**Supplied data:**

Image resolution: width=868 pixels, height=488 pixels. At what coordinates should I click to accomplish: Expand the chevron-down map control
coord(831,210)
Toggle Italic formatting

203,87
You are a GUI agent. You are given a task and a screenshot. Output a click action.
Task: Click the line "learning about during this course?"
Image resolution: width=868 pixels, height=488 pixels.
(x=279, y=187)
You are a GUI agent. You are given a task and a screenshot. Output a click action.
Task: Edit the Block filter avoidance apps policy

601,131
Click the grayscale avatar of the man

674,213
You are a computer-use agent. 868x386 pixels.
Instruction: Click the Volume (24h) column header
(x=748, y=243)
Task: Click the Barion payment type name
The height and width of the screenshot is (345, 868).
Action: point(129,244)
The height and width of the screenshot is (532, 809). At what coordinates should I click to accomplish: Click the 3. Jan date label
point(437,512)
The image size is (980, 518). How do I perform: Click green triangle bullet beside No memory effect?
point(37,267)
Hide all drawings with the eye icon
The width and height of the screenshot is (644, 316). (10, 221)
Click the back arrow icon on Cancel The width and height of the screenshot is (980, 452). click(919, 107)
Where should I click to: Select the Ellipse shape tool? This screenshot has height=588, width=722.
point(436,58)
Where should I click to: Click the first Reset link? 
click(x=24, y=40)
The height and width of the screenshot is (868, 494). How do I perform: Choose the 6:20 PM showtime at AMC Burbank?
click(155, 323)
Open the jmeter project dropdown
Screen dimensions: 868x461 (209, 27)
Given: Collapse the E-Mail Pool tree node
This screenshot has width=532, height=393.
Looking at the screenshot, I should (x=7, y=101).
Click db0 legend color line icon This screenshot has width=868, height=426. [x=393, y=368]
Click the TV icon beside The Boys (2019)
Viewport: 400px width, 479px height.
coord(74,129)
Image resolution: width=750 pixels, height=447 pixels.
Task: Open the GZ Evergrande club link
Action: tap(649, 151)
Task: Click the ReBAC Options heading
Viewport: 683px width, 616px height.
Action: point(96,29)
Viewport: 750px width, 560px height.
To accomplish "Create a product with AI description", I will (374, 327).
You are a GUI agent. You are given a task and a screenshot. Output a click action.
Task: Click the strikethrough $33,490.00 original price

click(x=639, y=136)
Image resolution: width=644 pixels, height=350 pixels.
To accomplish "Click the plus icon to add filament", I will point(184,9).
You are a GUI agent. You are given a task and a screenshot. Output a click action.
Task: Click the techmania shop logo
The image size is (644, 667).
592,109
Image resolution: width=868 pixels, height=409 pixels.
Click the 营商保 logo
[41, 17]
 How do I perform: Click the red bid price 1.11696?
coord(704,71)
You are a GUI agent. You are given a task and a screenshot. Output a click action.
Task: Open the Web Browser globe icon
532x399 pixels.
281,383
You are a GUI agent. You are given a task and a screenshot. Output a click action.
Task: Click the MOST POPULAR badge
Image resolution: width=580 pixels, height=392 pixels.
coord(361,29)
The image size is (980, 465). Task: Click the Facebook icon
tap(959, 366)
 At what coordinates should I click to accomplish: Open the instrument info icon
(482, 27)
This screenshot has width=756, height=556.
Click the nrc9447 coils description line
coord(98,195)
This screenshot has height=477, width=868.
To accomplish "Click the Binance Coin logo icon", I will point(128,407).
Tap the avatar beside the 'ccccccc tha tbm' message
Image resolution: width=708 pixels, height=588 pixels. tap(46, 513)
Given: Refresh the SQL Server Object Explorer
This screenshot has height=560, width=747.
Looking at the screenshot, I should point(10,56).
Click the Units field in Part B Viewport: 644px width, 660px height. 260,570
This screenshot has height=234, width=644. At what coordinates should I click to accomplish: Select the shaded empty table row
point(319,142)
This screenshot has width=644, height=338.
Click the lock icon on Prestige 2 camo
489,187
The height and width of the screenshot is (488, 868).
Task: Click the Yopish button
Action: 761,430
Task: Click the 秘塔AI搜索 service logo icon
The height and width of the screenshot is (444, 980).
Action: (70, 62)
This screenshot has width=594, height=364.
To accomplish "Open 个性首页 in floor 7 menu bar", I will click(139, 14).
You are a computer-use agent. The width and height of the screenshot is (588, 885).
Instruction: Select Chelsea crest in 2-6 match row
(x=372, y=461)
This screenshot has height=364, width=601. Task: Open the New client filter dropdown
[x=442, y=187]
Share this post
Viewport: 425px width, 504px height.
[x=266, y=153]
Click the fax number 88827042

**What is being asked:**
From the first line to the last, retype the records exactly as they stand above.

**Exercise response:**
Image resolution: width=868 pixels, height=488 pixels. At what coordinates should I click to accomplish: Expand the chevron-down map control
coord(831,210)
Toggle Italic formatting

203,87
You are a GUI agent. You are given a task and a screenshot. Output a click action.
Task: Click the line "learning about during this course?"
Image resolution: width=868 pixels, height=488 pixels.
(x=279, y=187)
You are a GUI agent. You are given a task and a screenshot. Output a click action.
Task: Edit the Block filter avoidance apps policy

601,131
Click the grayscale avatar of the man

674,213
You are a computer-use agent. 868x386 pixels.
Instruction: Click the Volume (24h) column header
(x=748, y=243)
Task: Click the Barion payment type name
The height and width of the screenshot is (345, 868).
Action: point(129,244)
The height and width of the screenshot is (532, 809). At what coordinates should I click to accomplish: Click the 3. Jan date label
point(437,512)
The image size is (980, 518). How do I perform: Click green triangle bullet beside No memory effect?
point(37,267)
Hide all drawings with the eye icon
The width and height of the screenshot is (644, 316). (10, 221)
Click the back arrow icon on Cancel The width and height of the screenshot is (980, 452). click(919, 107)
Where should I click to: Select the Ellipse shape tool? This screenshot has height=588, width=722.
point(436,58)
Where should I click to: Click the first Reset link? 
click(x=24, y=40)
The height and width of the screenshot is (868, 494). How do I perform: Choose the 6:20 PM showtime at AMC Burbank?
click(155, 323)
Open the jmeter project dropdown
Screen dimensions: 868x461 (209, 27)
Given: Collapse the E-Mail Pool tree node
This screenshot has width=532, height=393.
Looking at the screenshot, I should (x=7, y=101).
Click db0 legend color line icon This screenshot has width=868, height=426. [x=393, y=368]
Click the TV icon beside The Boys (2019)
Viewport: 400px width, 479px height.
coord(74,129)
Image resolution: width=750 pixels, height=447 pixels.
Task: Open the GZ Evergrande club link
Action: tap(649, 151)
Task: Click the ReBAC Options heading
Viewport: 683px width, 616px height.
Action: point(96,29)
Viewport: 750px width, 560px height.
To accomplish "Create a product with AI description", I will (374, 327).
You are a GUI agent. You are given a task and a screenshot. Output a click action.
Task: Click the strikethrough $33,490.00 original price

click(x=639, y=136)
Image resolution: width=644 pixels, height=350 pixels.
To accomplish "Click the plus icon to add filament", I will point(184,9).
You are a GUI agent. You are given a task and a screenshot. Output a click action.
Task: Click the techmania shop logo
The image size is (644, 667).
592,109
Image resolution: width=868 pixels, height=409 pixels.
Click the 营商保 logo
[41, 17]
 How do I perform: Click the red bid price 1.11696?
coord(704,71)
You are a GUI agent. You are given a task and a screenshot. Output a click action.
Task: Open the Web Browser globe icon
532x399 pixels.
281,383
You are a GUI agent. You are given a task and a screenshot. Output a click action.
Task: Click the MOST POPULAR badge
Image resolution: width=580 pixels, height=392 pixels.
coord(361,29)
The image size is (980, 465). Task: Click the Facebook icon
tap(959, 366)
 At what coordinates should I click to accomplish: Open the instrument info icon
(482, 27)
This screenshot has width=756, height=556.
Click the nrc9447 coils description line
coord(98,195)
This screenshot has height=477, width=868.
To accomplish "Click the Binance Coin logo icon", I will point(128,407).
Tap the avatar beside the 'ccccccc tha tbm' message
Image resolution: width=708 pixels, height=588 pixels. tap(46, 513)
Given: Refresh the SQL Server Object Explorer
This screenshot has height=560, width=747.
Looking at the screenshot, I should point(10,56).
Click the Units field in Part B Viewport: 644px width, 660px height. 260,570
This screenshot has height=234, width=644. At what coordinates should I click to accomplish: Select the shaded empty table row
point(319,142)
This screenshot has width=644, height=338.
Click the lock icon on Prestige 2 camo
489,187
The height and width of the screenshot is (488, 868).
Task: Click the Yopish button
Action: 761,430
Task: Click the 秘塔AI搜索 service logo icon
The height and width of the screenshot is (444, 980).
Action: (70, 62)
This screenshot has width=594, height=364.
To accomplish "Open 个性首页 in floor 7 menu bar", I will click(139, 14).
You are a computer-use agent. The width and height of the screenshot is (588, 885).
Instruction: Select Chelsea crest in 2-6 match row
(x=372, y=461)
This screenshot has height=364, width=601. Task: Open the New client filter dropdown
[x=442, y=187]
Share this post
Viewport: 425px width, 504px height.
[x=266, y=153]
Click the fax number 88827042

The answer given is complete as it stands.